Will the COVID-19 recession be followed by a new period of structural change? An early — and therefore possibly misleading — guide to the future is the immediate sectoral fallout from COVID-19, where the degree of damage has differed significantly by industry. For example, based on a recent ABS survey of Australian businesses, about one in five of all firms has suffered a loss of revenue of 50 per cent or greater due to the coronavirus. But the distribution of that loss varies widely, ranging from more than half of all businesses in the accommodation and food services industry; more than 40 per cent of all businesses in arts and recreation, and information, media and telecommunication; more than a third of education and training businesses; and more than a quarter of administration and support services businesses; down to less than 10 per cent of mining businesses and less than five per cent of finance and insurance businesses.

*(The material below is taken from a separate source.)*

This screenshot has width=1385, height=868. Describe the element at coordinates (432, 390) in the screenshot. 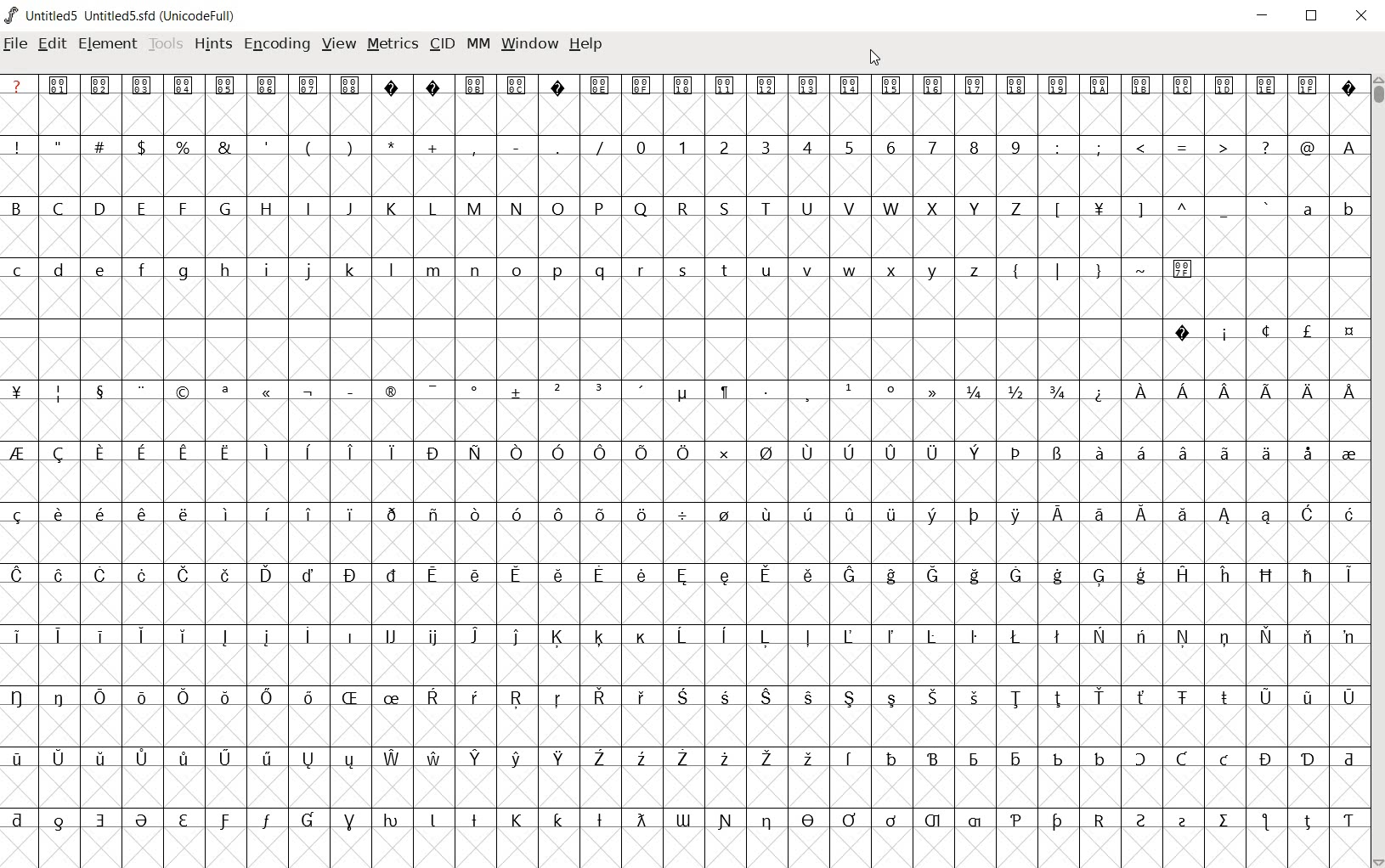

I see `Symbol` at that location.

Although this and other metrics such as employment losses tell us a lot about the immediate impact of lockdowns and changes in public behaviour, they don’t take into account second-round effects or the potential consequences of longer-lasting changes in consumer behaviour and preferences, future shifts in government policy and regulatory settings, and other transformations in the operating environment.
Winners and losers
So which sectors will be the longer-term winners in a post-pandemic world? It’s almost certainly too soon to tell for sure, but business planners and investors typically don’t have the luxury of “wait and see”, and the pressure is already on to imagine the features of a post-virus economy. Early candidates for potential winners tend to start with the obvious — healthcare, pharmaceuticals and technology.
After the wrenching experience of COVID-19, it seems likely governments will place a new priority on building national resilience through an increased focus on public health. And the virus is already driving accelerated technological change and adoption in remote working, and in the delivery and consumption of goods and services.

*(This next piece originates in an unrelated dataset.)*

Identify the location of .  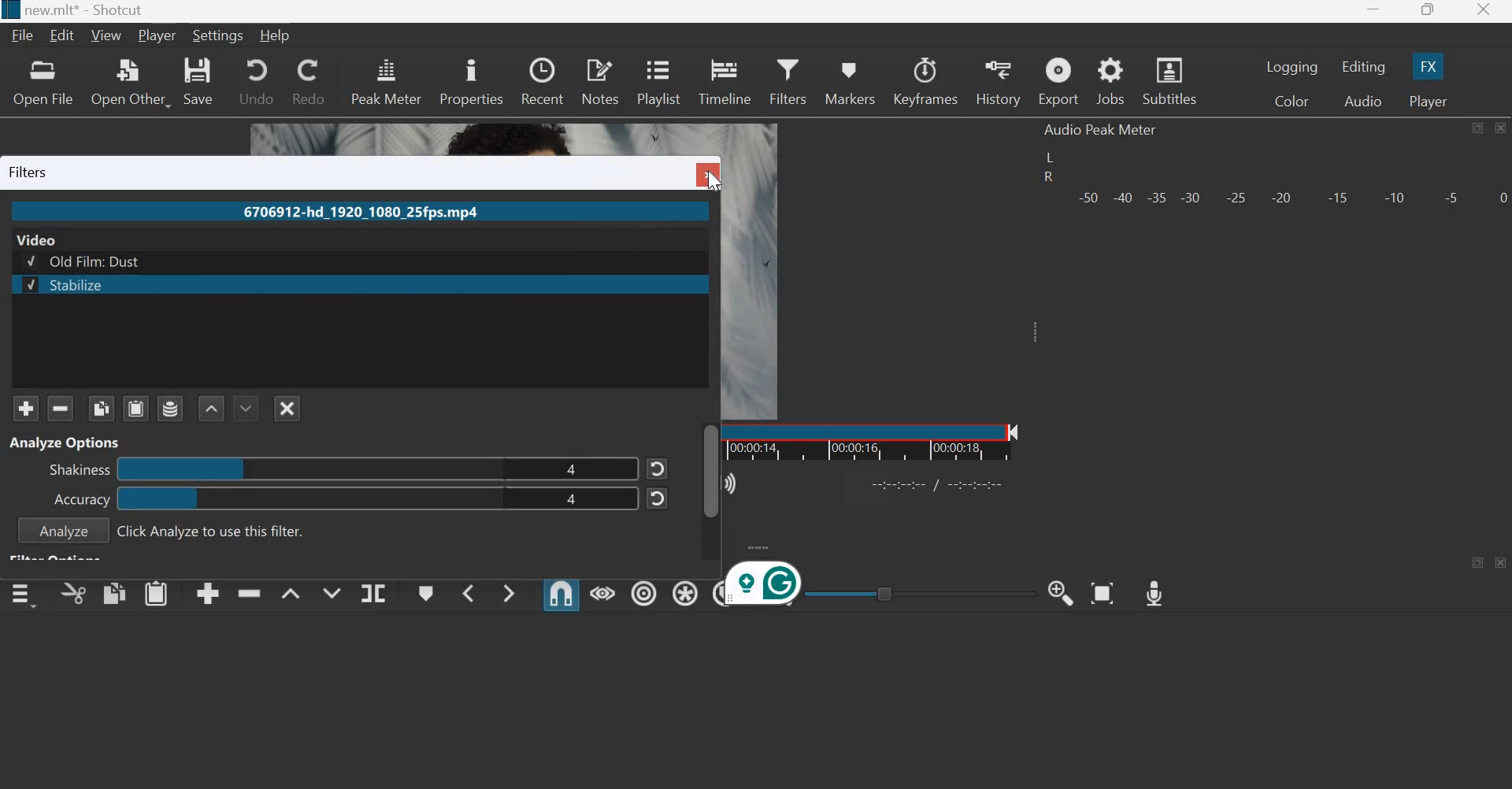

Likewise, it’s widely assumed that early losers — substantial segments of traditional retail, international tourism, and international education — will continue to face significant adjustment challenges. But other shifts are more speculative. Will a new focus on the vulnerability of international supply chains and a deteriorating policy framework for international trade spark a resurgence in domestic manufacturing, for example? Or will the recent and widespread demonstration of the viability of remote working spur an acceleration in offshoring and outsourcing across a range of jobs where old assumptions about the necessity of face-to-face interaction are no longer quite so compelling?
Will COVID-19 release a new wave of public infrastructure investment, or will fears about ballooning debts and deficits overcome the lure of stimulus and cheap financing? While the details remain to be settled, a new era of structural change is upon us.